■ **Task description**
In the records below, locate the line containing "旅行・観光の企業 (322, 2033)"; output that line and every following line through the last, exactly.

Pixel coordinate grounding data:
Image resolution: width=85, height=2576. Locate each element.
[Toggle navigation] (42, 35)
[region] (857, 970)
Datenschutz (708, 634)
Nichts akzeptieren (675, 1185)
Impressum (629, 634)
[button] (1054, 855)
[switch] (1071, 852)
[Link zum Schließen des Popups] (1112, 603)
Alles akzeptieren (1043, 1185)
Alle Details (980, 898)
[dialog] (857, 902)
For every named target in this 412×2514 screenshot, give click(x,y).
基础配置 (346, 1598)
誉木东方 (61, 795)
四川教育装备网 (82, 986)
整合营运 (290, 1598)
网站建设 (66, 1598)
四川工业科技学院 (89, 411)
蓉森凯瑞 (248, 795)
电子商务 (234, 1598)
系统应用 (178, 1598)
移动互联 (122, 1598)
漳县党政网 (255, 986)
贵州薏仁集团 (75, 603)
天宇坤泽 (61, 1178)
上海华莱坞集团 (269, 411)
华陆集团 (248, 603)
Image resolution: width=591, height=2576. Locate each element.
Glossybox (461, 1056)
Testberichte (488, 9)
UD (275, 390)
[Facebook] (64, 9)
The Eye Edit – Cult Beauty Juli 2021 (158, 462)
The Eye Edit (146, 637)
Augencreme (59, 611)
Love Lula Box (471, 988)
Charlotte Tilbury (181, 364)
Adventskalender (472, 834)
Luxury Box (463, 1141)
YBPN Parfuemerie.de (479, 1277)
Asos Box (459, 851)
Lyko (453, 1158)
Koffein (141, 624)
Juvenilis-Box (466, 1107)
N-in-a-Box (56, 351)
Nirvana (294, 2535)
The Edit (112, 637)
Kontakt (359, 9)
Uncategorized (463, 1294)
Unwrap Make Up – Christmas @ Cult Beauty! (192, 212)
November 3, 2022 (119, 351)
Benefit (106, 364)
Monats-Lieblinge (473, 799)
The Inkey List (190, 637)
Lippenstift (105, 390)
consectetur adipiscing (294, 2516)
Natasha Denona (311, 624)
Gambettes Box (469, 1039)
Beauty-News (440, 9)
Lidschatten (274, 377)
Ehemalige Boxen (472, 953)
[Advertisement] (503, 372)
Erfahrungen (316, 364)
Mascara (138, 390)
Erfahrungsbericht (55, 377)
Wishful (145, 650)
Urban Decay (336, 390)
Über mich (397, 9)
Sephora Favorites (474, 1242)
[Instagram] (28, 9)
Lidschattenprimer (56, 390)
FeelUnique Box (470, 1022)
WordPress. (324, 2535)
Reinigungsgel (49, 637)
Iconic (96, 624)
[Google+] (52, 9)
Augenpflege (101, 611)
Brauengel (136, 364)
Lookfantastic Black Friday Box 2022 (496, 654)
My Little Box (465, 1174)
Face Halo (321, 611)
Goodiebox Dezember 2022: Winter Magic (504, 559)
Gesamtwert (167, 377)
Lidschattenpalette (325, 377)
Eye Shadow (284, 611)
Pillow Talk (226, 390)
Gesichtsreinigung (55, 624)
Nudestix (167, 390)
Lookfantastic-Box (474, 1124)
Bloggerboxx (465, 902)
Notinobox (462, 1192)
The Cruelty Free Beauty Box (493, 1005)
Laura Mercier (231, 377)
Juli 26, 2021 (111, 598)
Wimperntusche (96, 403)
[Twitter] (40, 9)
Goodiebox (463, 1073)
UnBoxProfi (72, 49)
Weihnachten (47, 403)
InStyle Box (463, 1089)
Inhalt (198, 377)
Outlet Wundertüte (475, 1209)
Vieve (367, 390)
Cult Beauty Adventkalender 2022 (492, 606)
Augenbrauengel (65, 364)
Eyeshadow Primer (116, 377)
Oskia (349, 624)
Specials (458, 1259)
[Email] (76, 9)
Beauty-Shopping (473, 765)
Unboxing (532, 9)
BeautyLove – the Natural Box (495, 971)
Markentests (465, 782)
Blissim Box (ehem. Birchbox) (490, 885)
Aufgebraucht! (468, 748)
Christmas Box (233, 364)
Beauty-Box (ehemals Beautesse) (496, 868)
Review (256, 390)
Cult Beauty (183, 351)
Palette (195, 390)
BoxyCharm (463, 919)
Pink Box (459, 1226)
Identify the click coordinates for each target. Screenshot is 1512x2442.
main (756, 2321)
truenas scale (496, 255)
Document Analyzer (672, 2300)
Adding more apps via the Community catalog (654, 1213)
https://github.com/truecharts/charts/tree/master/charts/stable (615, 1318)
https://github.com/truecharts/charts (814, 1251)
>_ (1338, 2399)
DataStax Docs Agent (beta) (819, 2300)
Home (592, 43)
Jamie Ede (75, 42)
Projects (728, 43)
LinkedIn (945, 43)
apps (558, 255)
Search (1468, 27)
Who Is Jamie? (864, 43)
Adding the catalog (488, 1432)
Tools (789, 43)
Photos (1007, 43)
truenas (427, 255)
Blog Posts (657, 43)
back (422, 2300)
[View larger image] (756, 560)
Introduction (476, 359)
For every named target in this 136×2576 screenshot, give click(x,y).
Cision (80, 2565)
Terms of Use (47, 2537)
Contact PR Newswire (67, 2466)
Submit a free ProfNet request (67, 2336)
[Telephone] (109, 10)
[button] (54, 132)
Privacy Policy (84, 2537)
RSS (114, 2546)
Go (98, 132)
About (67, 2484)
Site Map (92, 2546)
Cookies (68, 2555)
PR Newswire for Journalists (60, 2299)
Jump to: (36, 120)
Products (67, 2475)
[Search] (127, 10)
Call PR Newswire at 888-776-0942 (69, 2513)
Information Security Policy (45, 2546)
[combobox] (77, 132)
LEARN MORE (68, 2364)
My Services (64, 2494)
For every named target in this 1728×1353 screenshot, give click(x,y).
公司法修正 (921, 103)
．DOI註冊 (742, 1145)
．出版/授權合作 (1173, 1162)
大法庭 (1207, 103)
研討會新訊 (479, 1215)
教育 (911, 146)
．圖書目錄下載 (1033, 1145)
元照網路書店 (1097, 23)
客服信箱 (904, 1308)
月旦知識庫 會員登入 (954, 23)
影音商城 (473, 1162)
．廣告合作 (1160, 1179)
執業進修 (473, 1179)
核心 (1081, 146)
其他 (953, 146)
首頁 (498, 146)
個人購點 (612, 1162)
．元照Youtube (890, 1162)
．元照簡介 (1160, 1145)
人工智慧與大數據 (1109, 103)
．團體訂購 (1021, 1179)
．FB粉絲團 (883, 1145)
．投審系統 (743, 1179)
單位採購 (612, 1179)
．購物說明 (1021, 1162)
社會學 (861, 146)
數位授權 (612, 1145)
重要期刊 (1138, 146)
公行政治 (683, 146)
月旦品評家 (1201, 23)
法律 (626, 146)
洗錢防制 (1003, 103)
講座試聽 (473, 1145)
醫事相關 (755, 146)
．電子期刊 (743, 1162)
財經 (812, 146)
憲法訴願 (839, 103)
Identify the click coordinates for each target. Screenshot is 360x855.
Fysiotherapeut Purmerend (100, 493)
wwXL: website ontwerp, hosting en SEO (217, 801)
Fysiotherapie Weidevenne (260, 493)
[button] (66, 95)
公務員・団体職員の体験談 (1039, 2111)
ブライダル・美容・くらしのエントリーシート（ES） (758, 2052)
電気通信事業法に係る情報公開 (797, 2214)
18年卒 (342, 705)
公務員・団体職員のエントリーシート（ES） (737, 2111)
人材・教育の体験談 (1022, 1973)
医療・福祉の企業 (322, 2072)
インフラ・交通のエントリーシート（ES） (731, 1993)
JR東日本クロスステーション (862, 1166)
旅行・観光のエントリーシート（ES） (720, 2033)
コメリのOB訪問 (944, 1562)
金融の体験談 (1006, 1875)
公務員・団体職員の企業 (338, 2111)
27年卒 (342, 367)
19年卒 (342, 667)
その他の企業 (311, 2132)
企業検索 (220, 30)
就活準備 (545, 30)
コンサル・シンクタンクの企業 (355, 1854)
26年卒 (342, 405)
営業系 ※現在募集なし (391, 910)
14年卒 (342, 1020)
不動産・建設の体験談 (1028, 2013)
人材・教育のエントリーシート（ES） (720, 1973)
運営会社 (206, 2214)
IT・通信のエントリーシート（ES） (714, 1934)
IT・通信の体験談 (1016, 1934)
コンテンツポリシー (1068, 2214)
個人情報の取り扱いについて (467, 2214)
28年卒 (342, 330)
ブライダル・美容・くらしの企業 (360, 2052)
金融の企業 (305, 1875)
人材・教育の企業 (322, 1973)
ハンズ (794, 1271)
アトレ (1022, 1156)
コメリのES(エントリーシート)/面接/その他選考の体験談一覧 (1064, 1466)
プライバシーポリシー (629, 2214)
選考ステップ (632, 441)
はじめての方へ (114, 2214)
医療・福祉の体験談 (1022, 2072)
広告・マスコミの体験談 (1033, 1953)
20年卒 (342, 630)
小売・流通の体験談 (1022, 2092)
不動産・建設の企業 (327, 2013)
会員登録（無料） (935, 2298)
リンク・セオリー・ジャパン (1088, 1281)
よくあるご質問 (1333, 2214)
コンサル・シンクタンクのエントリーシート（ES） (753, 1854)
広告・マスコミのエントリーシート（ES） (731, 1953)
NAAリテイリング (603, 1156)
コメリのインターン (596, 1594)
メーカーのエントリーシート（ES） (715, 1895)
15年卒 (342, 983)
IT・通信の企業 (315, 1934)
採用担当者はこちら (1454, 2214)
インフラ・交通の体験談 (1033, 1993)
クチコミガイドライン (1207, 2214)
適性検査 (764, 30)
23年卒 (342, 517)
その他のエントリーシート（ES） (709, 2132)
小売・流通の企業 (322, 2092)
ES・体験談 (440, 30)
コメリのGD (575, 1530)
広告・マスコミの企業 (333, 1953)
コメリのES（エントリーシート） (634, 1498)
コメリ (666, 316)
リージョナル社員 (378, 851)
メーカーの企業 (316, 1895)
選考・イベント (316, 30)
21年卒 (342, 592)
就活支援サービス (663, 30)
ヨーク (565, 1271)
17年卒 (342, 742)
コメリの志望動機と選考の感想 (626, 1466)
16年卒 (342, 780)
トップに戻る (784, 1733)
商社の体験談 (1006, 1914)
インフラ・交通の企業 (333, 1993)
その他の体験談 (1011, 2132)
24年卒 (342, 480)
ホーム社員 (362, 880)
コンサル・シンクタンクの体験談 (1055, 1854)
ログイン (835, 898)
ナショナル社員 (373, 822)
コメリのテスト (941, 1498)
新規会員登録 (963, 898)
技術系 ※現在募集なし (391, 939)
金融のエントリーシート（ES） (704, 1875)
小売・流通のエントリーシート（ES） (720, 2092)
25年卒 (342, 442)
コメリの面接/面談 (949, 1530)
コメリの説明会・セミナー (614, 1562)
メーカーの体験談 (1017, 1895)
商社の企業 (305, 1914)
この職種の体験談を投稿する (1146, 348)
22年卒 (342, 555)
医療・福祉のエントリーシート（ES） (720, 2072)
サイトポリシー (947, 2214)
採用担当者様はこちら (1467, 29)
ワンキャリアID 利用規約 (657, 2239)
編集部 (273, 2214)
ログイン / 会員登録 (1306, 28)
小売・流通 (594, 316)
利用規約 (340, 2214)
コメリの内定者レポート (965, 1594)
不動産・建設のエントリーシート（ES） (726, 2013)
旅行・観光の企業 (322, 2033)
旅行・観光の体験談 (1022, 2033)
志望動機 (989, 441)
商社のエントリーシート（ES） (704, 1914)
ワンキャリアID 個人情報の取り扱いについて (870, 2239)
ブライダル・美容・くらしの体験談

■ **Exercise answer**
旅行・観光の企業 (322, 2033)
旅行・観光の体験談 (1022, 2033)
志望動機 (989, 441)
商社のエントリーシート（ES） (704, 1914)
ワンキャリアID 個人情報の取り扱いについて (870, 2239)
ブライダル・美容・くらしの体験談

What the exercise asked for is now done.